Memetroplis ProductionGuideReference

5.1 Buy Flow (Same Chain)

Single Chain Execution

Scenario: A user buys a new meme token on the same chain where it was created (no cross-chain interaction needed).

  1. User Action – Buy: The user calls the

    buy

    function on the TokenFactory contract, specifying which token to buy and how many tokens or how much currency they wish to spend. The user includes the payment in the transaction. For example, on Ethereum the user might call

    buy(tokenAddress, 100)

    with 100 being the desired tokens, and send the required ETH value.

  2. Cost Calculation: The TokenFactory reads the current sold supply of the token (let’s call it $S$). Using the TokenFactoryHelper (bonding curve math), it calculates the cost for the desired number of tokens $\Delta S$. It also retrieves the current price for reference or to emit an event.

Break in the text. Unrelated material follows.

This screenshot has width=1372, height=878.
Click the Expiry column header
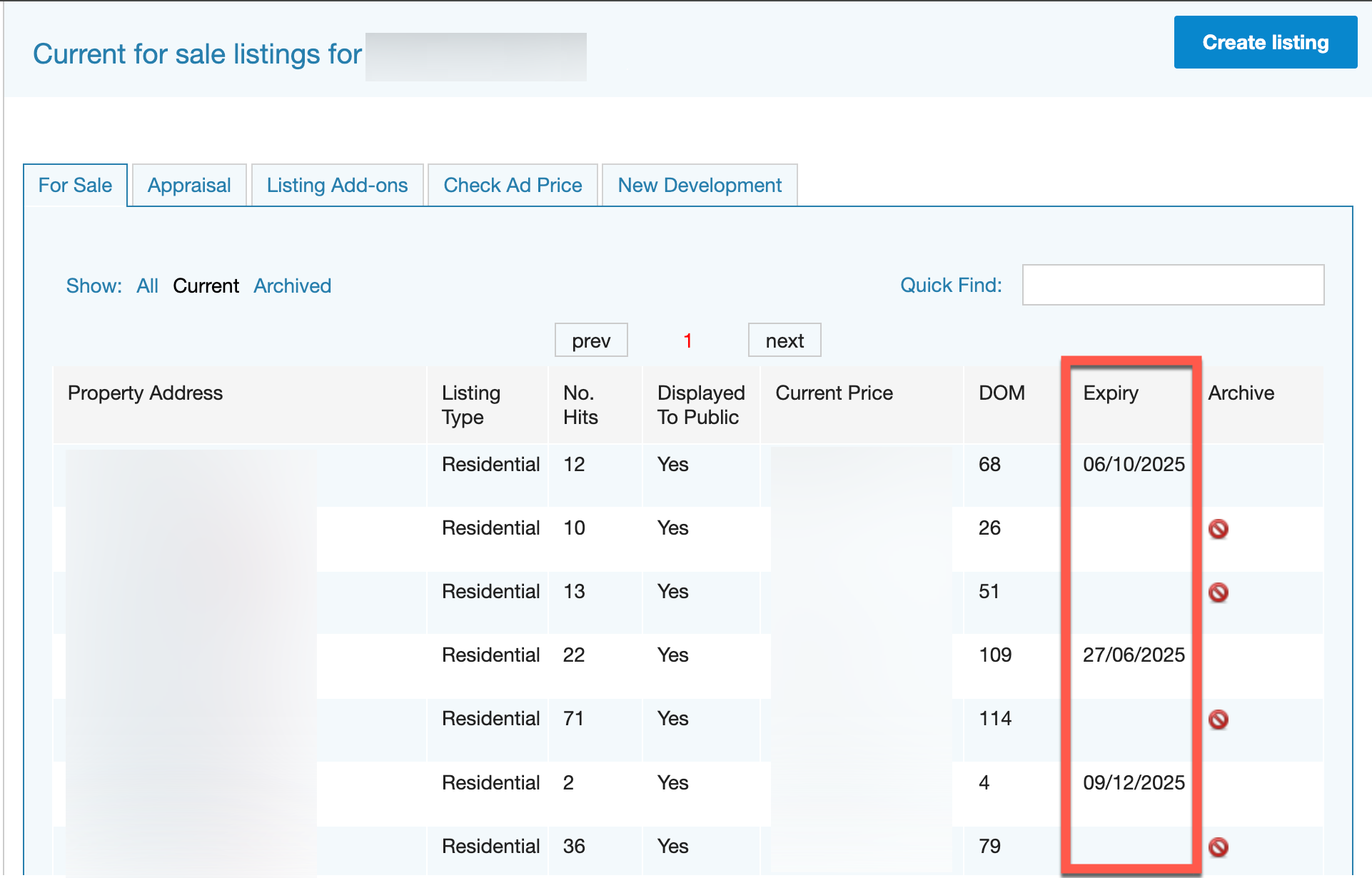coord(1111,393)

    • If the user specified a token amount, the contract computes the cost and checks

      msg.value

      (or transferred amount) is sufficient.

    • If the user specified an ETH amount instead, the contract would compute how many tokens that buys (solving the inverse of the cost integral).

    • It also ensures this purchase won’t exceed the cap (if $\Delta S$ would take $S$ beyond the threshold supply, it may either restrict or allow only up to the threshold).

  3. Mint Tokens: The TokenFactory then mints the new tokens. It calls the meme token’s

    mint

    function to create $\Delta S$ tokens and assigns them to the buyer’s address. Now the token’s total supply (in the ERC-20 contract) has increased by $\Delta S$.

  4. Update State: The TokenFactory updates its record of the total sold supply: $S := S + \Delta S$. This new value will be used for subsequent price calculations. If this update hits the pre-set cap (e.g. the market cap threshold), the contract will mark the sale as completed and (in a subsequent transaction or step) trigger the liquidity provisioning process.

  5. Emit Event: The TokenFactory emits a

    BoughtMemeToken(buyer, token, amount, cost)

    event. This event can be picked up by off-chain services or a subgraph for UI updates. It includes who bought, which token, how many tokens, and how much base currency was spent.

  6. Completion: The user receives the tokens in their wallet. The remaining ETH (if they sent too much) could be refunded or the function might be structured to accept an exact payment. Now the user can hold or even sell back via the bonding curve.

(Throughout this process, the user’s transaction interacts only with the local blockchain. Gas fees are paid for the transaction, but no cross-chain fees are involved in same-chain buys.)